## Work to be completed
Retype exactly the lines from the one containing "Task: Click the X" through the last line of the records below, including both, and leave out any pictures.

Dataset entries
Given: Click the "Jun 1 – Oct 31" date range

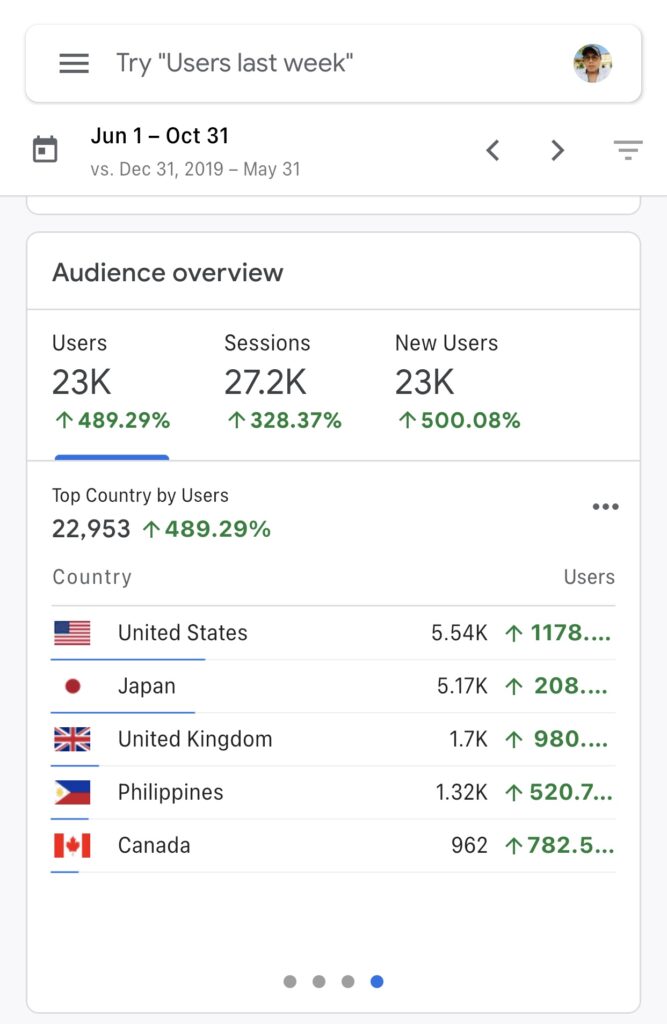Looking at the screenshot, I should (x=160, y=136).
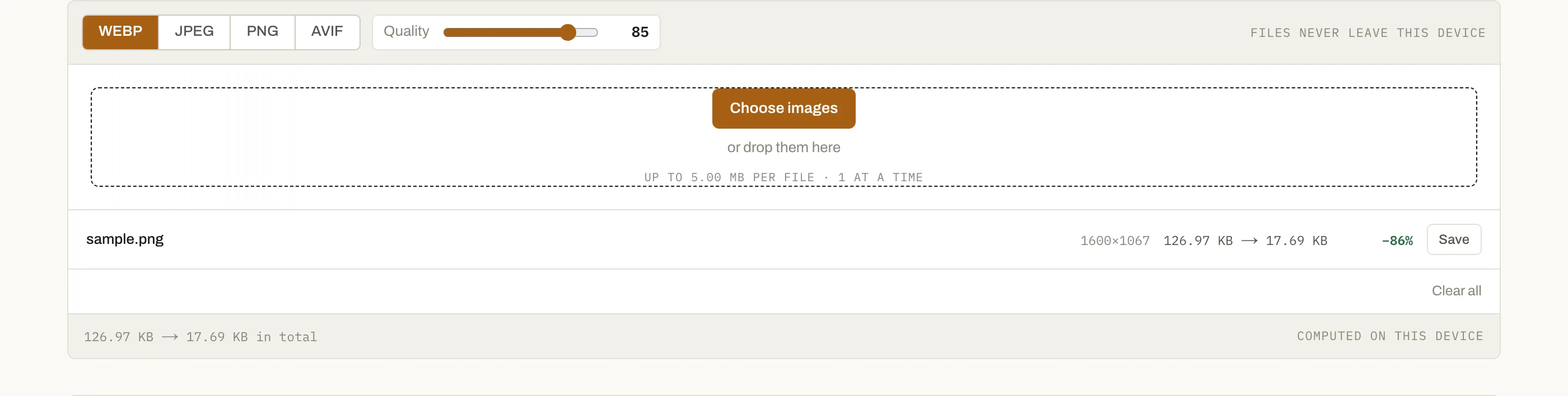
Task: Click the unfilled end of Quality track
Action: [x=587, y=32]
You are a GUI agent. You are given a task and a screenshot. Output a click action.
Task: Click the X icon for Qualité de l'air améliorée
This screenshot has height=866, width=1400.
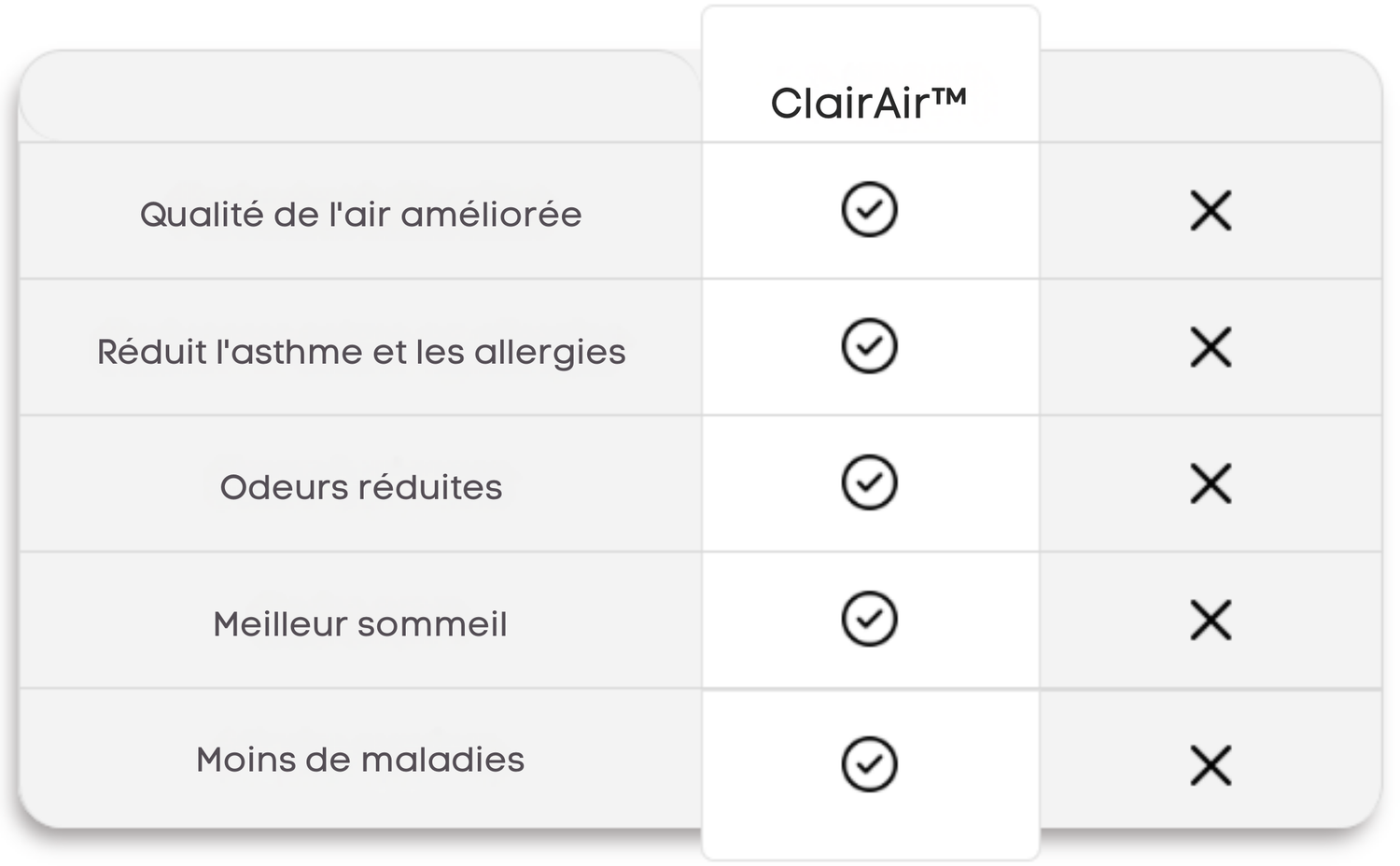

## Task result
Task: Click the X icon for Qualité de l'air améliorée
This screenshot has height=866, width=1400.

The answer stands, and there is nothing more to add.